Figure 7.4 – NER training's output

Figure 7.4 – NER training's output

That's it! We trained the NER component for the navigation domain! Let's try some example sentences and see whether it really worked.

Evaluating the updated NER

Now we can test our brand-new updated NER component. We can try some examples with synonyms and paraphrases to test whether the neural network really learned the navigation domain, instead of memorizing our examples. Let's see how it goes:

  1. These are the training sentences:

    navigate home

    navigate to office

    navigate

    navigate to Oxford Street

  2. Let's use the synonym house for home and also add two more words to to my:

    doc= nlp("navigate to my house")

    doc.ents

    (house,)

    doc.ents[0].label_

    'GPE'

  3. It worked! House is recognized as a GPE type entity. How about we replace navigate with a similar verb, drive me, and create a paraphrase of the first example sentence:

    doc= nlp("drive me to home")

    doc.ents

    (home,)

    doc.ents[0].label_

    'GPE'

  4. Now, we try a slightly different sentence. In the next sentence, we won't use a synonym or paraphrase. We'll replace Oxford Street with a district name, Soho. Let's see what happens this time:

    doc= nlp("navigate to Soho")

    doc.ents

    (Soho,)

    doc.ents[0].label_

    'GPE'

  5. As we remarked before, we updated the statistical model, hence, the NER model didn't forget about the entities it already knew. Let's do a test with another entity type to see whether the NER model really didn't forget the other entity types:

    doc = nlp("I watched a documentary about Lady Diana.")

    doc.ents

    (Lady Diana,)

    doc.ents[0].label_

    'PERSON'

Great! spaCy's neural networks can recognize not only synonyms but entities of the same type. This is one of the reasons why we use spaCy for NLP. Statistical models are incredibly powerful.

In the next section, we'll learn how to save the model we trained and load a model into our Python scripts.

Saving and loading custom models

In the preceding code segment, we already saw how to serialize the updated NER component as follows:

ner = nlp.get_pipe("ner")

ner.to_disk("navi_ner")

We serialize models so that we can upload them in other Python scripts whenever we want. When we want to upload a custom-made spaCy component, we perform the following steps:

import spacy

nlp = spacy.load('en', disable=['ner'])

ner = nlp.create_pipe("ner")

ner.from_disk("navi_ner")

nlp.add_pipe(ner, "navi_ner")

print(nlp.meta['pipeline'])

['tagger', 'parser', 'navi_ner']

Here are the steps that we follow:

  1. We first load the pipeline components without the NER, because we want to add our custom NER. This way, we make sure that the default NER doesn't override our custom NER component.
  2. Next, we create an NER pipeline component object. Then we load our custom NER component from the directory we serialized to this newly created component object.
  3. We then add our custom NER component to the pipeline.
  4. We print the metadata of the pipeline to make sure that loading our custom component worked.

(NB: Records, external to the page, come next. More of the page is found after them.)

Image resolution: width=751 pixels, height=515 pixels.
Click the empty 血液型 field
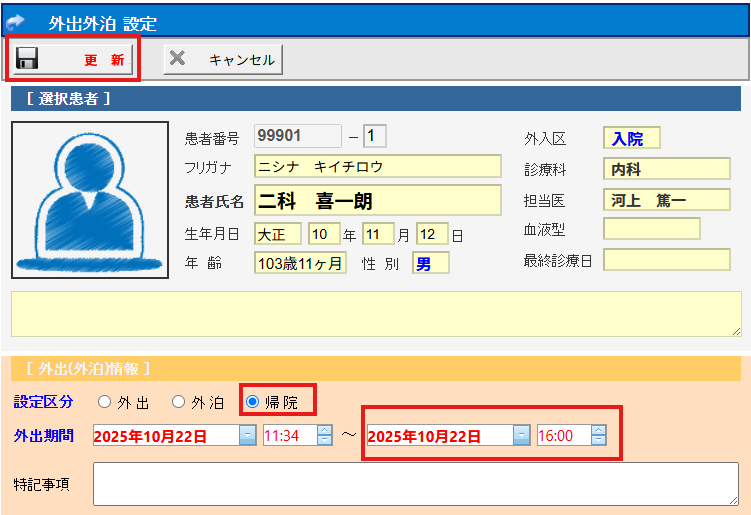click(x=651, y=229)
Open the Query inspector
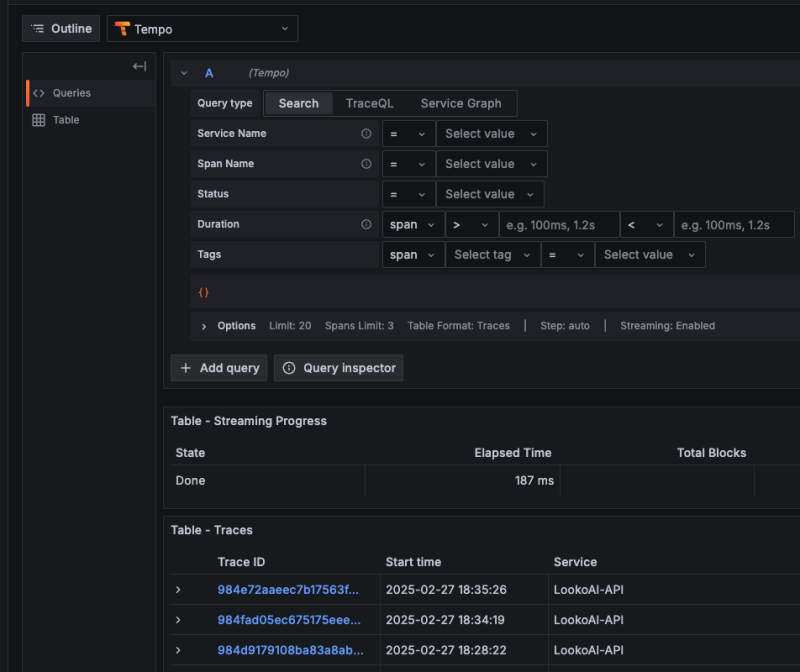Screen dimensions: 800x672 339,368
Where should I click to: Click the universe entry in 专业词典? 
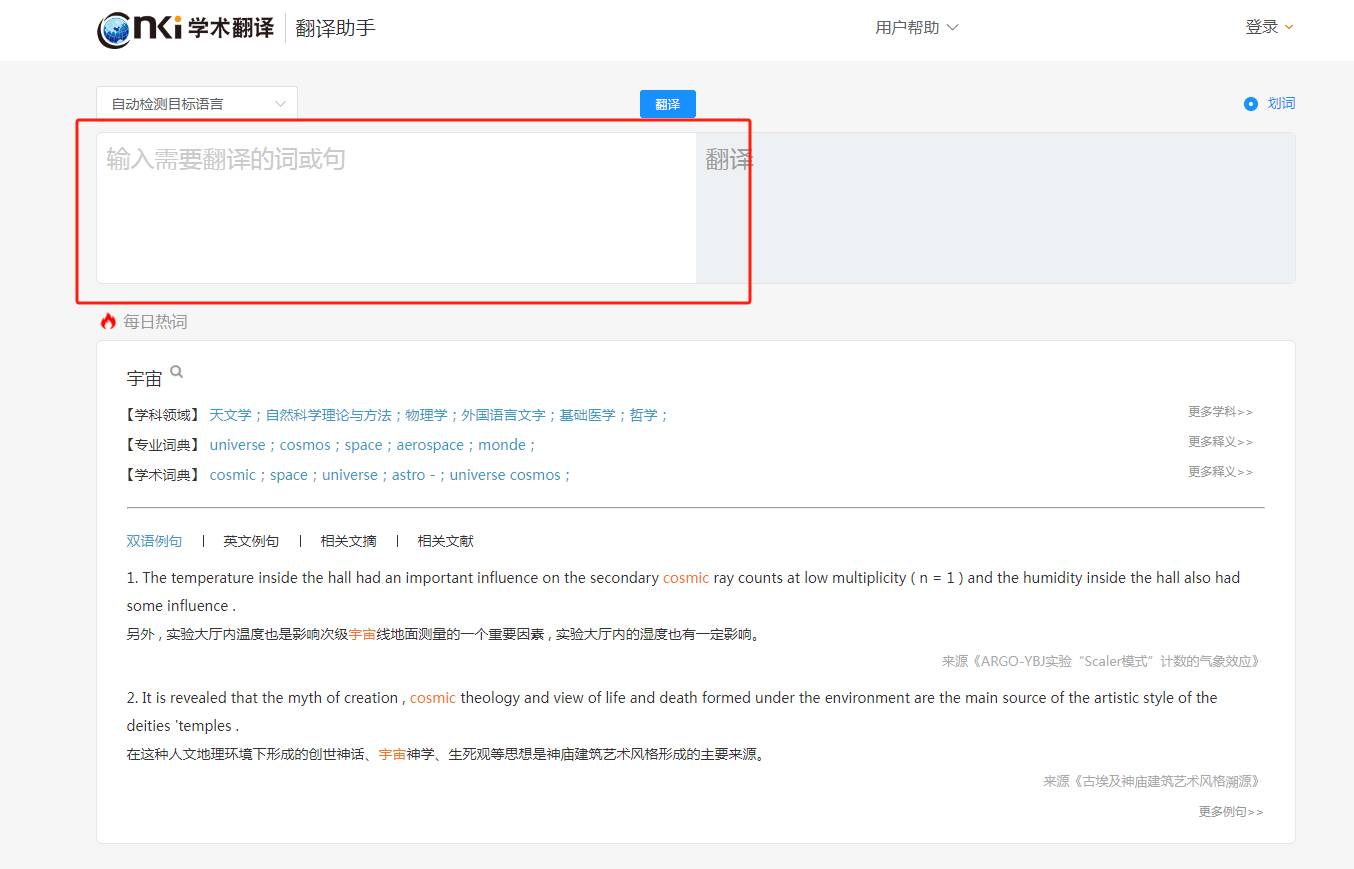(x=238, y=444)
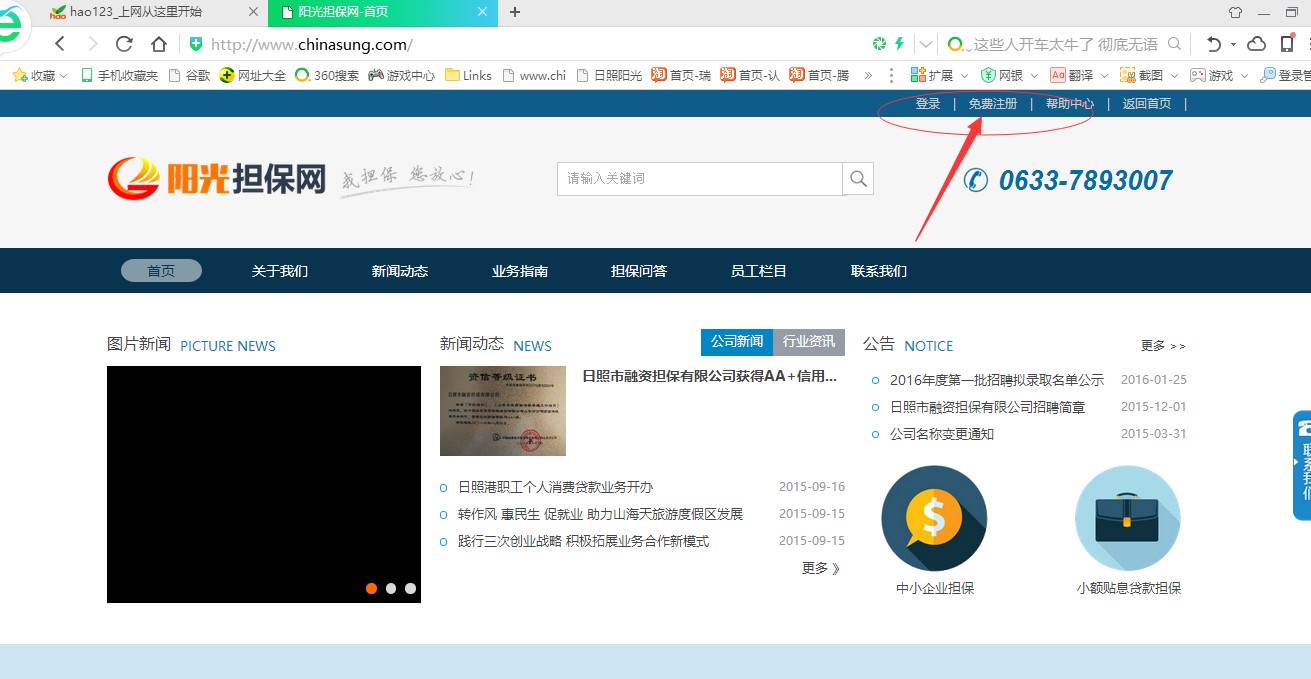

Now, we also learned how to serialize and load custom components. Hence, we can move forward to a bigger mission: training a spaCy statistical model from scratch. We'll again train the NER component, but this time we'll start from scratch.

Training a pipeline component from scratch

In the previous section, we saw how to update the existing NER component according to our data. In this section, we will create a brand-new NER component for the medicine domain.

Let's start with a small dataset to understand the training procedure. Then we'll be experimenting with a real medical NLP dataset. The following sentences belong to the medicine domain and include medical entities such as drug and disease names:

Methylphenidate/DRUG is effectively used in treating children with epilepsy/DISEASE and ADHD/DISEASE.          

Patients were followed up for 6 months.

Antichlamydial/DRUG antibiotics/DRUG may be useful for curing coronary-artery/DISEASE disease/DISEASE.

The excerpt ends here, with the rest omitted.